Sports related thoughts on a nice spring day... I'm injured, and I can only work in brief paragraph form:
- College ball sells differently than pro hoops, but a Louisiana vs Northern Virginia NBA finals series or World Series would be a financial butt-raping that the league wouldn't recover from in a TV contract year season. I can recall a lot of ugly scenarios being painted for an Indiana/Utah NBA finals that we almost got a few years ago.
That said, go George Mason!
- Enjoy it while it lasts, because they already fixed the hole in the dyke... but notice how a few years after the elite high school kids start going to the NBA in great numbers, you don't see Duke in the Final Four? I already want the Celtics to get that Greg Oden kid who will do his one year apprenticeship at Ohio State next year.
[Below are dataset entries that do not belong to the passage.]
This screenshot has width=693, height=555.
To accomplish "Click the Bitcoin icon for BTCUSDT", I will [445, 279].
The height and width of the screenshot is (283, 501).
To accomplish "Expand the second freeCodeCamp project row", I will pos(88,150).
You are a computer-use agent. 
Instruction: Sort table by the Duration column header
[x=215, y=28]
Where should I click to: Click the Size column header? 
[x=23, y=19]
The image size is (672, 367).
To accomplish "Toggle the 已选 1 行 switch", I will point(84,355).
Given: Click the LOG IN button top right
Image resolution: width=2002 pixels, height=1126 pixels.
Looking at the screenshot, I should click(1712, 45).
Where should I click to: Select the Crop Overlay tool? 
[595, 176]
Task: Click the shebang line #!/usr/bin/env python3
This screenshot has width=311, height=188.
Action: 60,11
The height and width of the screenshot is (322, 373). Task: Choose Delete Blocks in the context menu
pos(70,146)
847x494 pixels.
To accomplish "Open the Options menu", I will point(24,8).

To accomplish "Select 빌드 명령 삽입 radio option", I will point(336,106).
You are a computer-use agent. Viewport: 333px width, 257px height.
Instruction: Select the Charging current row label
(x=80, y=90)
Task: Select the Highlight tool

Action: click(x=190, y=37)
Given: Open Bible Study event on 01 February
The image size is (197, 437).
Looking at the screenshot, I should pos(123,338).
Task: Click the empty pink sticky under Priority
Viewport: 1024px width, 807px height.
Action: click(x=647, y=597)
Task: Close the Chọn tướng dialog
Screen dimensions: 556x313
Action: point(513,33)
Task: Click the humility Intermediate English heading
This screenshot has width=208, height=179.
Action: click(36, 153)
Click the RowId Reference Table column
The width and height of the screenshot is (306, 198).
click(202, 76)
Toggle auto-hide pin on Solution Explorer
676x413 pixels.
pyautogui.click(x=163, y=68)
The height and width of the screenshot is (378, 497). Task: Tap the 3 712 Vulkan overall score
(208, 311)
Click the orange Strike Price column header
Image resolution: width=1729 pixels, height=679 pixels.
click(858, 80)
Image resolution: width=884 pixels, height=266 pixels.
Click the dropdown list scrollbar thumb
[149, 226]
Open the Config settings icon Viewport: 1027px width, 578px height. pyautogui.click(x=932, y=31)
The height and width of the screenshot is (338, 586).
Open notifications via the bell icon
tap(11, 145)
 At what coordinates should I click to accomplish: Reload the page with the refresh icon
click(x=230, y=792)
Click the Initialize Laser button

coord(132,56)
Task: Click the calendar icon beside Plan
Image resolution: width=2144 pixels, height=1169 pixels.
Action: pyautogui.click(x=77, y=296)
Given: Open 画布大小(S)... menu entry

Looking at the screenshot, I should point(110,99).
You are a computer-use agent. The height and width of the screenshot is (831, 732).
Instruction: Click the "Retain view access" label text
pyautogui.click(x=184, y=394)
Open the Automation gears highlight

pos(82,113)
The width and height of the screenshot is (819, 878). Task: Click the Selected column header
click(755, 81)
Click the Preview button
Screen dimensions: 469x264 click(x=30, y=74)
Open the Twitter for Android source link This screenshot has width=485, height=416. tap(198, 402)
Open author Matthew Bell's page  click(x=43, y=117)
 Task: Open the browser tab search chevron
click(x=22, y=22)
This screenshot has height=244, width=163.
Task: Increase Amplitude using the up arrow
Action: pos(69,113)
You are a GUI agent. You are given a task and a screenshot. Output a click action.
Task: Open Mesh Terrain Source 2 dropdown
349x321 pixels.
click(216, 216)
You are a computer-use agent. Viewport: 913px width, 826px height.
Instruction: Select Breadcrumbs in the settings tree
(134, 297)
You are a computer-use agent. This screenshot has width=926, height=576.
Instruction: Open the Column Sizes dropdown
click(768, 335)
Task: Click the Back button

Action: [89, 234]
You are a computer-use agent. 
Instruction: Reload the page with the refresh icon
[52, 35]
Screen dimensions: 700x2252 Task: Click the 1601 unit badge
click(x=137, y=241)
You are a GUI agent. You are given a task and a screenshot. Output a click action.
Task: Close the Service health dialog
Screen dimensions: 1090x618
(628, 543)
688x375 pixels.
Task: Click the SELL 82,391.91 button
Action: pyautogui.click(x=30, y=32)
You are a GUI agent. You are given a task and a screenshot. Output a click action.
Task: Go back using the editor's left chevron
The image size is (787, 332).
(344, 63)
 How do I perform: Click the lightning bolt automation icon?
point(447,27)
- Speaking of NBA drafts... while watching the Knicks suck this season, know that they traded away their #1 pick (which may just be the #1 overall pick) to the soon-to-be-competitive Chicago Bulls for chubby center Eddy Curry. No hope for the future.... and the present sucks, too. They should be pretty awful about the time Oden "finishes" college.
- I've been laid up a lot recently, and I've been watching a lot of normal (read: non-sports) TV. One of the great shocks to my system is the show COPS.
Keep in mind the fact that I watch almost nothing on TV but sports when I tell you that- in a lifetime of NFL viewing- I have only seen maybe 5-10 instances where a white man was able to run a black man down from behind. The white guys on COPS never lose a footrace.
I'd advance "crack" as a theory, but lots of NFL guys smoke crack. Taking LT and Michael Irvin as evidence, you'd figure that crack would actually improve the rogue's ability to get away. Nope. I must add that the cops catch all the white guys, too.
Granted, the footage is edited so that the good guys always solve the case... and much like the coyote/roadrunner show, you kind of figure out that you won't get to see anyone beaten on prime-time TV. Still, they should try to show a few fruitless chases now and then.
I'd imagine that the show wouldn't get the ratings if it consisted of a series of shots involving teens running from cops, who sort of chase them for 50 yards before giving up. I still think it would make for compelling viewing. "G*ddamn kid runs like a f****** deer..."
Crooks get away from the white cop on Law and Order... but he usually has a young black/Hispanic partner.
- I'm verty, verty interested in how the Patriots spend their first round pick next month. Our starting WRs look like Deion Branch and an aging Troy Brown, we lost the brutal Willie McGinest at OLB, we played a bunch of jabronis at cornerback all last year, our offensive line is shaky, and we even need a kicker.
We pick fairly late (21st), but we'll be drafting a starter. A lot of sites have us drafting a Corey Dillon replacement, although the McGinest move has started prognosticators towards selecting us a big linebacker. I'd personally try to get a cornerback, although we'll probably go with the BAAATT... "best athlete available at the time."
We won't take a kicker in the first round. Bill Parcells raised eyebrows once by taking Scott "Missin" Sisson in the fourth round. I would imagine that we'll take whoever we can get.
- Best name in the draft? D'Brickashaw Ferguson. He's too big to laugh at in person, but I'll say it here for everyone to see.... that's a goofy name. Ashton Youboty is pretty funny, too.
- Two fun things happen next month. The Boston Marathon and Opening Day for the Red Sox are both merely weeks away. I could give a damn about the marathon, but a lot of people love the stuff. Bet on whoever has the most Ys, Ks and Es in their first name, and you should do a-ight.
The Red Sox lost Damon, but they still have Manny and Big Papi. The rotation looks like Clement, Schilling, Wells, Beckett, and maybe Wakefield. If I have to wait another 86 years to see them win again, I'll kill someone by 65 or so.
- Speaking of droughts, the Bruins are now the only local team not to win a championship in my lifetime. They just canned G.M. Mike O'Connell after a six year reign of error, and we don't look good for making the playoffs.
I seem to recall Boston being a hockey town when i was a kid, but they have had a frightening loss of momentum recently. I taught for several years in both city and suburb, and I never once saw kids talking about hockey. I personally like hockey, but one gets the sense of looking down on a dying patient when watching it. Boston needs to make that team interesting very quickly.
- It'll be hard to do it this year without a big shot of Winstrol in the arse, but I can't wait to see Bud Selig having to suck up to Barry Bonds when he cracks homer 756. That will be one of the funniest prepared speeches of all time. With Bonds and all time hits leader Pete Rose both banned from the Hall Of Fame, it's getting to the point where a team of persona non gratas could beat the best team you could scrape up out of the HOF.